His philosophy is no longer an instrument of faith in search of understanding, but the partner of faith, in order to impose on it his emotional whims. By his agnosticism, ignoring nature and its finalities, it replaces nature with the person and suppresses final and efficient causes, returning to full barbarism.
As far as his faith, it is only a symbolic rereading of dogmas according to the postulates of modern sensibility. Thus, Christ is more a man sublimated than a God incarnated. Sin does not offend God and the sinner does not redeem himself. Redemption, without defined end or agent, no longer effects justice towards God. God being no long the last end of the city, Christ the King is a historic error to be repaired by democracy and laicity. Such is the result of Benedict XVI’s hermeneutic.
A century before, in his inaugural encyclical E Supremi Apostolatus, his predecessor Saint Pius X described ‘the profound malady which torments mankind’: ‘it is,’ he said, ‘as regards God, abandonment and apostasy.’
But ‘the hermeneutics of the Council and of Benedict XVI,’ as I call them by convenience, lead to something more serious than simple loss of faith; they lead to the establishment of another religion, made of a shaky faith in God and of a faith reassured by man and by is inalienable and inviolable dignity. Man takes the place of God (2 Thess. 3, 3-17) both within and without the sanctuary. The mystery of iniquity develops in broad daylight.
God wishes that we should oppose ourselves to this diabolical disorientation. Let us arm ourselves. Against the revisions of hermeneutics and the doubts of agnosticism, let us equip ourselves with a great, preventative remedy.

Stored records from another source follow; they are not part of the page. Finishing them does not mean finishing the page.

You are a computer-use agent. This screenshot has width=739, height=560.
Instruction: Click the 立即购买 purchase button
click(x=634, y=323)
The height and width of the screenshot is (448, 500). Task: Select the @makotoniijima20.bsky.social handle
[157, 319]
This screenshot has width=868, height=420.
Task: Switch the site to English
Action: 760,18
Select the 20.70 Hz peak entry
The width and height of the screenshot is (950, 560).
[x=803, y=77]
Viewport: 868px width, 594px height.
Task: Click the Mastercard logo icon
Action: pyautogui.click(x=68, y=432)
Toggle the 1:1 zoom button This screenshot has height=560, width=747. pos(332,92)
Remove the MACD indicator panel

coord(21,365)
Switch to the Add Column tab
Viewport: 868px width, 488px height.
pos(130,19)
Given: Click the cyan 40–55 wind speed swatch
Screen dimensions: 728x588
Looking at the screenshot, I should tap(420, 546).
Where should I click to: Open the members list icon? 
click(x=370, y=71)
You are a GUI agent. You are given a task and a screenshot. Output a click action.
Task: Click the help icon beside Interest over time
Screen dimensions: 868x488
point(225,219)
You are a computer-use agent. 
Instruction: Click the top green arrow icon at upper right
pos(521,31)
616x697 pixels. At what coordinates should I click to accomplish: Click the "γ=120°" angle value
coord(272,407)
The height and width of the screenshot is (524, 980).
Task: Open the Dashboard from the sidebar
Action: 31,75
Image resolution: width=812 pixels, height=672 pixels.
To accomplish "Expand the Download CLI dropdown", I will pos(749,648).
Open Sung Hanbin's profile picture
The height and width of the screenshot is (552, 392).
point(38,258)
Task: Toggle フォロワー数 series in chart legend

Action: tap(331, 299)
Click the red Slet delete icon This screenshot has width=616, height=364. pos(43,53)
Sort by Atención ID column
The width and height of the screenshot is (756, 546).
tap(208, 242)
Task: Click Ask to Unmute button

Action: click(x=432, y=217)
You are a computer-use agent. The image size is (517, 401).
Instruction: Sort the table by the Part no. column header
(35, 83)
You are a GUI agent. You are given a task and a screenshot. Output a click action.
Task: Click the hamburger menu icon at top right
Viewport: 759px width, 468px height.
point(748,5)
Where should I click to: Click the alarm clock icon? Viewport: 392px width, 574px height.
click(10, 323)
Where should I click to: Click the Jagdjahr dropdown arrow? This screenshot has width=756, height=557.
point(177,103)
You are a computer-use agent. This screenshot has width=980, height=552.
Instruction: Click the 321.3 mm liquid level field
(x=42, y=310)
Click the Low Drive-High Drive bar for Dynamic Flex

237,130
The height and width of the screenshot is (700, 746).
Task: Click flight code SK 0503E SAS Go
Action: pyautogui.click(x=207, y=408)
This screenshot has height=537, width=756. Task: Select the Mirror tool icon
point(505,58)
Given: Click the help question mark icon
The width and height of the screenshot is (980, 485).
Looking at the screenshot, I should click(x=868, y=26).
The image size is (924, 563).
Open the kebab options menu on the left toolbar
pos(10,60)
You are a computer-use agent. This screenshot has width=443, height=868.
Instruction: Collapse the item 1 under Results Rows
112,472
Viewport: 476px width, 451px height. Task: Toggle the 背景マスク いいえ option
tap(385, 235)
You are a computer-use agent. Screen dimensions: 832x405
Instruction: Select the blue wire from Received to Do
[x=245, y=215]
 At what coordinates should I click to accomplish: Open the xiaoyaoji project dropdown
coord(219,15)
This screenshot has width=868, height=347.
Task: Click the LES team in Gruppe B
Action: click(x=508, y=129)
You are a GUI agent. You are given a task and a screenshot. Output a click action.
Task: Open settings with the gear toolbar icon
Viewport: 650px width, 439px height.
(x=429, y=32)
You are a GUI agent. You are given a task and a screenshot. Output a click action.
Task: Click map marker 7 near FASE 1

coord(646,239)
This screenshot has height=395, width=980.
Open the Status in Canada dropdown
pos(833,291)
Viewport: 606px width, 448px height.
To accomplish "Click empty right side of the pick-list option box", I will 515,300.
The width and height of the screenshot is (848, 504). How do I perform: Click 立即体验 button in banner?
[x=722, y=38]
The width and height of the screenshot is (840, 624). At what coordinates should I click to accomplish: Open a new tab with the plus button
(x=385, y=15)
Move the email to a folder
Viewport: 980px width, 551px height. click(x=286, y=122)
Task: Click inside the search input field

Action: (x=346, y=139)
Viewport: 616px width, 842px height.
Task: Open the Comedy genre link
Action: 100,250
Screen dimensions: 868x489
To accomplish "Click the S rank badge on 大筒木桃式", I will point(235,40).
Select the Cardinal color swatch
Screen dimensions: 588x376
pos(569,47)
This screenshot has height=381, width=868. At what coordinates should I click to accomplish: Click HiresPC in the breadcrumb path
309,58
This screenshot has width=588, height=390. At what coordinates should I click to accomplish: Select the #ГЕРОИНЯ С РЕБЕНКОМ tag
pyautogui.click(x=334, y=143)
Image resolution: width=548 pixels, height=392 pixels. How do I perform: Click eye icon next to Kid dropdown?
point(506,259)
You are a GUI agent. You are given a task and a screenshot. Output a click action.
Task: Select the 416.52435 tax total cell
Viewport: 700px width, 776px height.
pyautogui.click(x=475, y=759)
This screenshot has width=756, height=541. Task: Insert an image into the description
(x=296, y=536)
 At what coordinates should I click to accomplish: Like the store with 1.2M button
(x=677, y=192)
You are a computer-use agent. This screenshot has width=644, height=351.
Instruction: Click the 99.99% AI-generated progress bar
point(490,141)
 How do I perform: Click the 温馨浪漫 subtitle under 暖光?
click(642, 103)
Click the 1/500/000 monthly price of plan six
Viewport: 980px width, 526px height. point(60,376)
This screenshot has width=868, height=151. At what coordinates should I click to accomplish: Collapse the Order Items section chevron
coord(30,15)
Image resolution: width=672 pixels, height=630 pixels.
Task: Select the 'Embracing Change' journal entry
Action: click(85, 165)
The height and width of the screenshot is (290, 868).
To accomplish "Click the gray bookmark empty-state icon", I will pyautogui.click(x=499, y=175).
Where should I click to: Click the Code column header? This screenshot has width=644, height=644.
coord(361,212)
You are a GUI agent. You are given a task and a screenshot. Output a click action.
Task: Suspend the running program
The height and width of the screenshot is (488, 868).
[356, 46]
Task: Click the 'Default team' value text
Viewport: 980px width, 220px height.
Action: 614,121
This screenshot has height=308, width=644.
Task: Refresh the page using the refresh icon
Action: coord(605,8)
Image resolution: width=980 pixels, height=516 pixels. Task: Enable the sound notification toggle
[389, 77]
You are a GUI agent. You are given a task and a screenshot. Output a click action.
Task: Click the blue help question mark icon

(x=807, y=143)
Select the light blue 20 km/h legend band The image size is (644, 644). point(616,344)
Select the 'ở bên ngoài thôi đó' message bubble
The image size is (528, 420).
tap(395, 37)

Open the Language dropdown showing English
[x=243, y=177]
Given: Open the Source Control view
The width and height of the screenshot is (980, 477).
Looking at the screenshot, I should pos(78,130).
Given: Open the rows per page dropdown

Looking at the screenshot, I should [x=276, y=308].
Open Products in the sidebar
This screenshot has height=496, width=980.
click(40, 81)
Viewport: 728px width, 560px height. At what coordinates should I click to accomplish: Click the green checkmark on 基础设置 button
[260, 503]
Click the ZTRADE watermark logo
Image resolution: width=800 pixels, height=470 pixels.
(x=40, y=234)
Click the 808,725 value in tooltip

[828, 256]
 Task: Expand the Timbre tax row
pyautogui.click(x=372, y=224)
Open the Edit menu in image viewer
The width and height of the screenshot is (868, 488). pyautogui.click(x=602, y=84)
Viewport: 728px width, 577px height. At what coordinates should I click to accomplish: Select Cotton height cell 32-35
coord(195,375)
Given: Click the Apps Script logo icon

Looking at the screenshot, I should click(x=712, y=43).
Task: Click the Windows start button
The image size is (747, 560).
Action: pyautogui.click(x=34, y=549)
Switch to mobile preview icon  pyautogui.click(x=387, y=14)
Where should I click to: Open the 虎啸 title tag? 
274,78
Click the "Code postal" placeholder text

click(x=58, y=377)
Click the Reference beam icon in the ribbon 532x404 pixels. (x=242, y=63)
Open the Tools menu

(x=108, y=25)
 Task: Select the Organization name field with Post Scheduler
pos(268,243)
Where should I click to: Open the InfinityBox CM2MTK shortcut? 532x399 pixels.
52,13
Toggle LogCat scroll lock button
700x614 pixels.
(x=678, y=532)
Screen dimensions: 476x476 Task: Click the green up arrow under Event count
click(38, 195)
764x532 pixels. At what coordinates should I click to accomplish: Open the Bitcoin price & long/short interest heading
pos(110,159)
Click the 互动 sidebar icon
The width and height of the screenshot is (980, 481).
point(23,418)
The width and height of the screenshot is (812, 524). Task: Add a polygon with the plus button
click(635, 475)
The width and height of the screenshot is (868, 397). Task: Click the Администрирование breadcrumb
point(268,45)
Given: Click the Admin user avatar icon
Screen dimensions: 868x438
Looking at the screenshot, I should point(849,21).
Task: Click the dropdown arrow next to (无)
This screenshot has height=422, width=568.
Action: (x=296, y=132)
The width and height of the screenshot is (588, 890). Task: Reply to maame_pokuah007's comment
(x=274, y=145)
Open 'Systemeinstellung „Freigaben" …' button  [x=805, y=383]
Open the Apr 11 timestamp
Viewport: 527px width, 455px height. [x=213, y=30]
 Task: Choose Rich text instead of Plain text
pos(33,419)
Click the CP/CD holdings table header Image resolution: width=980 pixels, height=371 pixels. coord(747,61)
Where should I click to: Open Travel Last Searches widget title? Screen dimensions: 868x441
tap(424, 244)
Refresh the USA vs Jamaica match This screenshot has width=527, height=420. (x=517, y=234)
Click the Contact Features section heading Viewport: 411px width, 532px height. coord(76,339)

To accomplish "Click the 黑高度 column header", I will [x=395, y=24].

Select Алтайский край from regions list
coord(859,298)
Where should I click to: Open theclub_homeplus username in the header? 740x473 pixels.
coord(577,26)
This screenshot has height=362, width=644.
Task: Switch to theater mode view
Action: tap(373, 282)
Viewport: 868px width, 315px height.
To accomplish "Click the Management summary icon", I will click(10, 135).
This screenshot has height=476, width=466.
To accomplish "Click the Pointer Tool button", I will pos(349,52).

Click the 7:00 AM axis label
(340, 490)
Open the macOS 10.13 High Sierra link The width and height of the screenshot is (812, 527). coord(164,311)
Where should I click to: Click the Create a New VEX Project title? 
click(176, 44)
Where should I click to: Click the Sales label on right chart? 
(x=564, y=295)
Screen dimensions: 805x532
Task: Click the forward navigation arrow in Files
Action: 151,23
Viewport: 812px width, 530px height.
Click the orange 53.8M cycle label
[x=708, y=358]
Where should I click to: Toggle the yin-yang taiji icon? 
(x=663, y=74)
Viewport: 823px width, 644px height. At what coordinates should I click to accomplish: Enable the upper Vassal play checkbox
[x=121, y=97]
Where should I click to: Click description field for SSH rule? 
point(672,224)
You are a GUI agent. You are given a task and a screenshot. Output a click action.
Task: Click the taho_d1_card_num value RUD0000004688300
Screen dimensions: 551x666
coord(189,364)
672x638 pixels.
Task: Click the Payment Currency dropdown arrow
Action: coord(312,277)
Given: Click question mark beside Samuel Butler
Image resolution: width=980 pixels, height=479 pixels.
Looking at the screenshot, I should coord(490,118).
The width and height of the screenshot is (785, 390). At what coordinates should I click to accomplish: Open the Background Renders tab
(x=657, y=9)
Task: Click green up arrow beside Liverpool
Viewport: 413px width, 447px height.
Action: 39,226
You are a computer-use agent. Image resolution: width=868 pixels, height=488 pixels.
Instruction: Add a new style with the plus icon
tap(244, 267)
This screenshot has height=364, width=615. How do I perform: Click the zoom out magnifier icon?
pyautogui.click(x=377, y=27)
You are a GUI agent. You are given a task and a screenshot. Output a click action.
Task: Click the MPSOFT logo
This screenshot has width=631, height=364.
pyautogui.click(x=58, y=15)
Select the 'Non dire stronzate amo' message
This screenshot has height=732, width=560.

To keep the faith stable and supernatural, ‘firm assent of the intellect to the divine truth received from without, by the very authority of this divine truth,’ the great protective remedy is Saint Thomas Aquinas, from whom comes this beautiful definition of faith.
In fact, it is because this objective, Catholic faith harmonizes perfectly which the philosophy of being set forth by Saint Thomas Aquinas, that Pope Saint Pius X prescribed to future priests ‘the study of the philosophy which the Angelic Doctor has bequeathed to us’ (Saint Pius X, Motu Proprio Doctoris Angelici, June 29, 1914).
Faced with the impiety of those who pretend, by hermeneutics, ‘to detach from ossified layers of the past the deepest patrimony of the Church,’ let us take again into account the motto of the order of venerable Claude François Poullart de Places, of whom we are the heirs by the intermediation of venerable Father Henri Le Floch and of His Excellency Mgr. Marcel Lefebvre:
A pious clerk, without knowledge, has a blind zeal; a knowing clerk, without piety is at risk of becoming a heretic and a rebel against the Church.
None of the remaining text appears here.